# BRIEF
No pictures go in the copy. Restate, word for word, each line from the one containing "The width and height of the screenshot is (570, 365)." through the last line below.

# SUPPLIED DATA
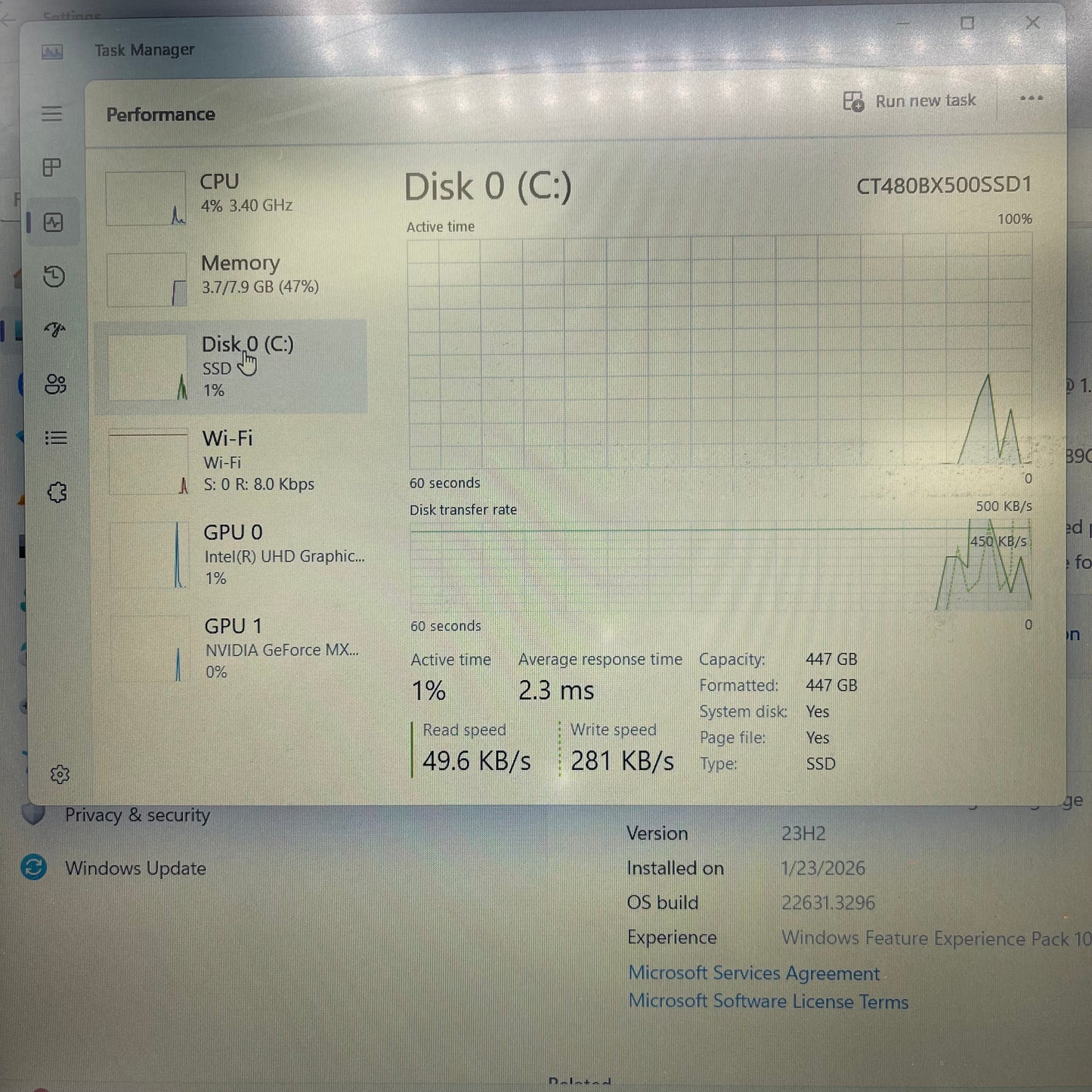This screenshot has height=1092, width=1092.
Task: Open the three-dot more options menu
Action: (1031, 98)
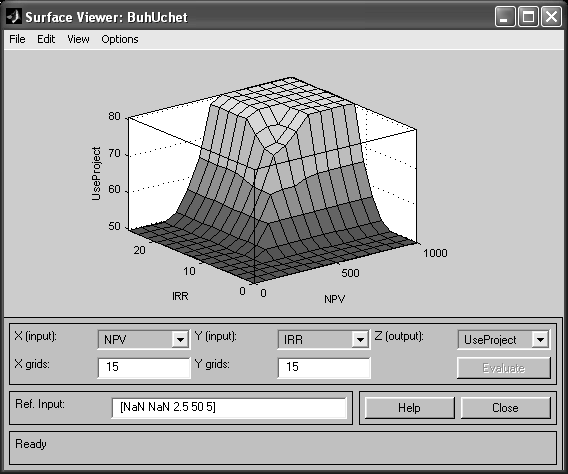Expand the X (input) NPV dropdown arrow
The width and height of the screenshot is (568, 474).
pyautogui.click(x=180, y=340)
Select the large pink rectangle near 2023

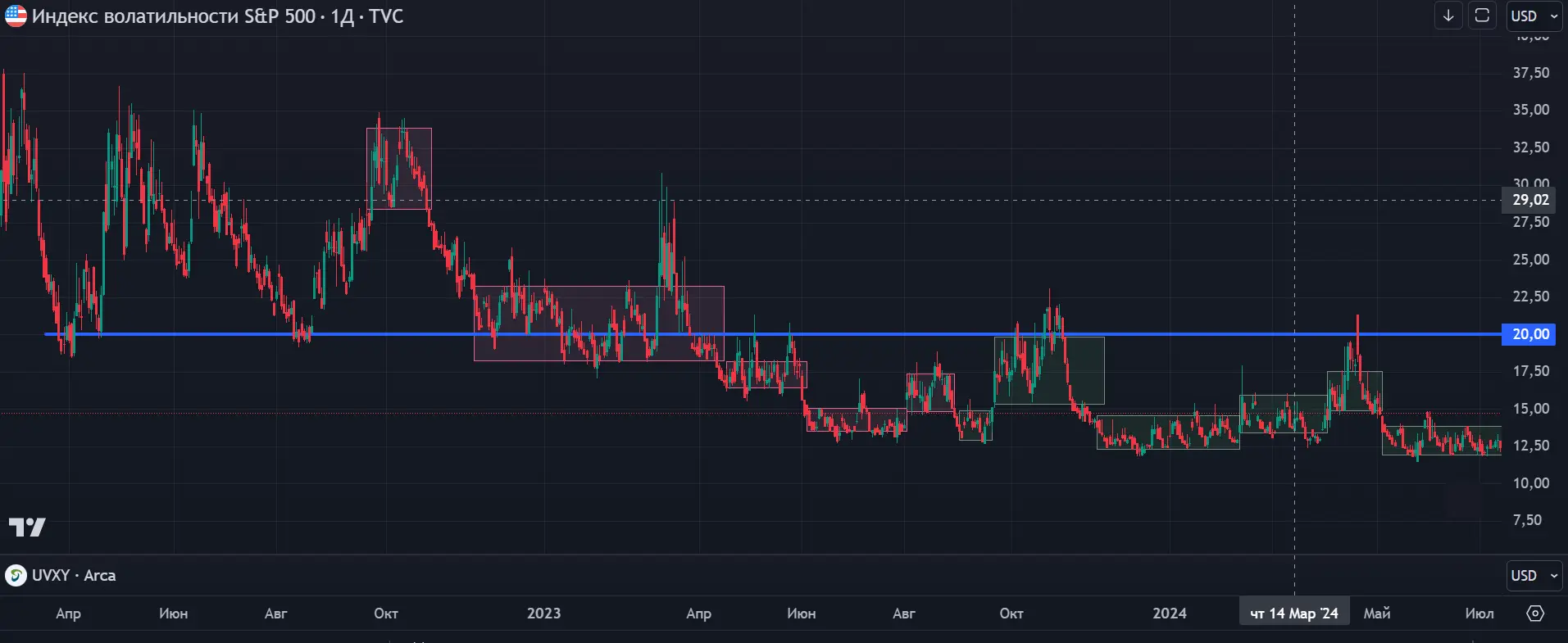[x=599, y=323]
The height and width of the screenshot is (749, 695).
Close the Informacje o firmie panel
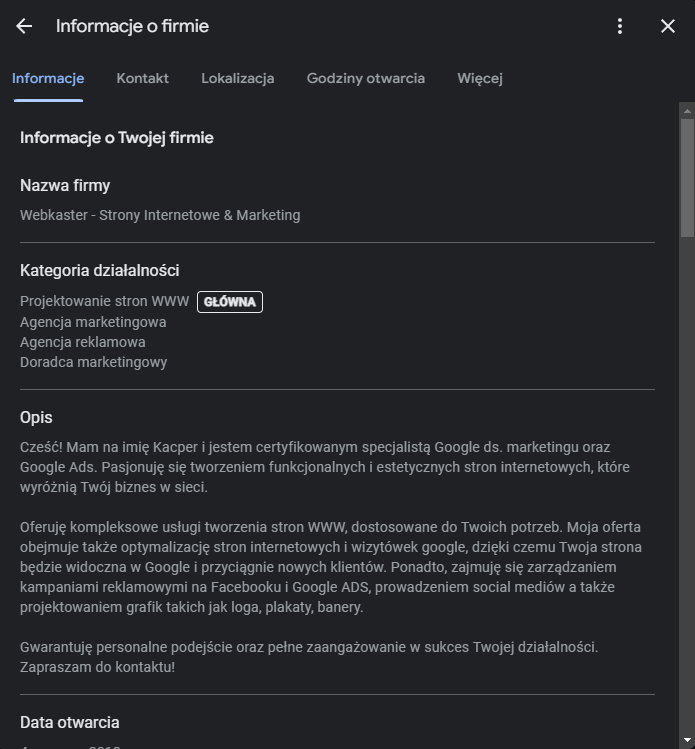tap(668, 26)
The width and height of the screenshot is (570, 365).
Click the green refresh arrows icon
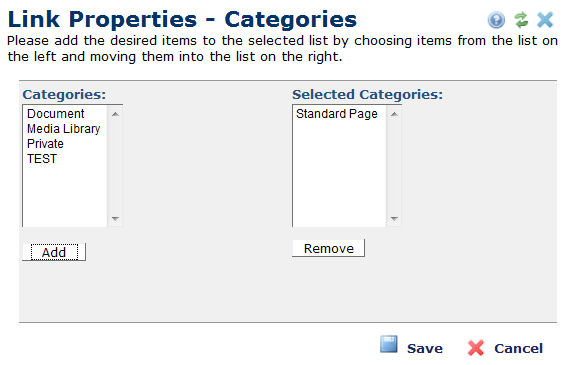coord(521,20)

# EXPECTED OUTPUT
The width and height of the screenshot is (570, 365).
Click the green refresh arrows icon
coord(521,20)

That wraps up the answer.